(What to work on): Starting from the line containing "Edit the zoo.jpg", write out the rest of the entries exactly, through the final line, including nothing else.

(Records to use):
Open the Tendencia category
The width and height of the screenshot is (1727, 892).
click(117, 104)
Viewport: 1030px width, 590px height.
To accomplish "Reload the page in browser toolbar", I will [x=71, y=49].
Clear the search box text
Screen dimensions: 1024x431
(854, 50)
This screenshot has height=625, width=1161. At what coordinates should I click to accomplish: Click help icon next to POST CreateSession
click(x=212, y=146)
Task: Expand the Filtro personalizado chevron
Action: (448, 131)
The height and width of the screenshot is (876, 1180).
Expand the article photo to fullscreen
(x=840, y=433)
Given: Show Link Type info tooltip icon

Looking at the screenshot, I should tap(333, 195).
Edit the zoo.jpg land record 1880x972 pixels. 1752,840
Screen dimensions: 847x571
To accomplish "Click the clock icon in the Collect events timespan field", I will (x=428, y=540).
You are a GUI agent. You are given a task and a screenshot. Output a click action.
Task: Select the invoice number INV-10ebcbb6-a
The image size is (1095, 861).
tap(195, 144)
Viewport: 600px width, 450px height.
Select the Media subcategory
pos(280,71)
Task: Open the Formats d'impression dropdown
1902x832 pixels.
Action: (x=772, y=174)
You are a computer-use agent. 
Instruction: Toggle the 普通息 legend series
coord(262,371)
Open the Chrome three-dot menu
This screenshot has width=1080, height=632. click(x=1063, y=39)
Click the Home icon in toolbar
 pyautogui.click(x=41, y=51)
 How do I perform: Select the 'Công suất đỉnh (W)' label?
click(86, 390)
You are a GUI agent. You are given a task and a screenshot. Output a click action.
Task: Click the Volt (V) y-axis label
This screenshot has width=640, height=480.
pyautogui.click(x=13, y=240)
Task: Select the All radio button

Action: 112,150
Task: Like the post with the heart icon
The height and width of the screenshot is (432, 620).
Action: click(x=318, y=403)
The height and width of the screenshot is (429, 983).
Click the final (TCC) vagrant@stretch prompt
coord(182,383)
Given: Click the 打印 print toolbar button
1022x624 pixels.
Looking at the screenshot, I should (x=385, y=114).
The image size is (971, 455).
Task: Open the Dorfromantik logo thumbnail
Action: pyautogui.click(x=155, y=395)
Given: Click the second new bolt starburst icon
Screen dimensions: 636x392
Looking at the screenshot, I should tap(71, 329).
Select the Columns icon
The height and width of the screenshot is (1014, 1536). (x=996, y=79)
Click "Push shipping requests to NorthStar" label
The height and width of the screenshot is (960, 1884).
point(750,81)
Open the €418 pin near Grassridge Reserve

(Task answer):
Edit the zoo.jpg land record 1880x972 pixels. 1752,840
Screen dimensions: 847x571
To accomplish "Click the clock icon in the Collect events timespan field", I will (x=428, y=540).
You are a GUI agent. You are given a task and a screenshot. Output a click action.
Task: Select the invoice number INV-10ebcbb6-a
The image size is (1095, 861).
tap(195, 144)
Viewport: 600px width, 450px height.
Select the Media subcategory
pos(280,71)
Task: Open the Formats d'impression dropdown
1902x832 pixels.
Action: (x=772, y=174)
You are a computer-use agent. 
Instruction: Toggle the 普通息 legend series
coord(262,371)
Open the Chrome three-dot menu
This screenshot has width=1080, height=632. click(x=1063, y=39)
Click the Home icon in toolbar
 pyautogui.click(x=41, y=51)
 How do I perform: Select the 'Công suất đỉnh (W)' label?
click(86, 390)
You are a GUI agent. You are given a task and a screenshot. Output a click action.
Task: Click the Volt (V) y-axis label
This screenshot has width=640, height=480.
pyautogui.click(x=13, y=240)
Task: Select the All radio button

Action: 112,150
Task: Like the post with the heart icon
The height and width of the screenshot is (432, 620).
Action: click(x=318, y=403)
The height and width of the screenshot is (429, 983).
Click the final (TCC) vagrant@stretch prompt
coord(182,383)
Given: Click the 打印 print toolbar button
1022x624 pixels.
Looking at the screenshot, I should (x=385, y=114).
The image size is (971, 455).
Task: Open the Dorfromantik logo thumbnail
Action: pyautogui.click(x=155, y=395)
Given: Click the second new bolt starburst icon
Screen dimensions: 636x392
Looking at the screenshot, I should tap(71, 329).
Select the Columns icon
The height and width of the screenshot is (1014, 1536). (x=996, y=79)
Click "Push shipping requests to NorthStar" label
The height and width of the screenshot is (960, 1884).
point(750,81)
Open the €418 pin near Grassridge Reserve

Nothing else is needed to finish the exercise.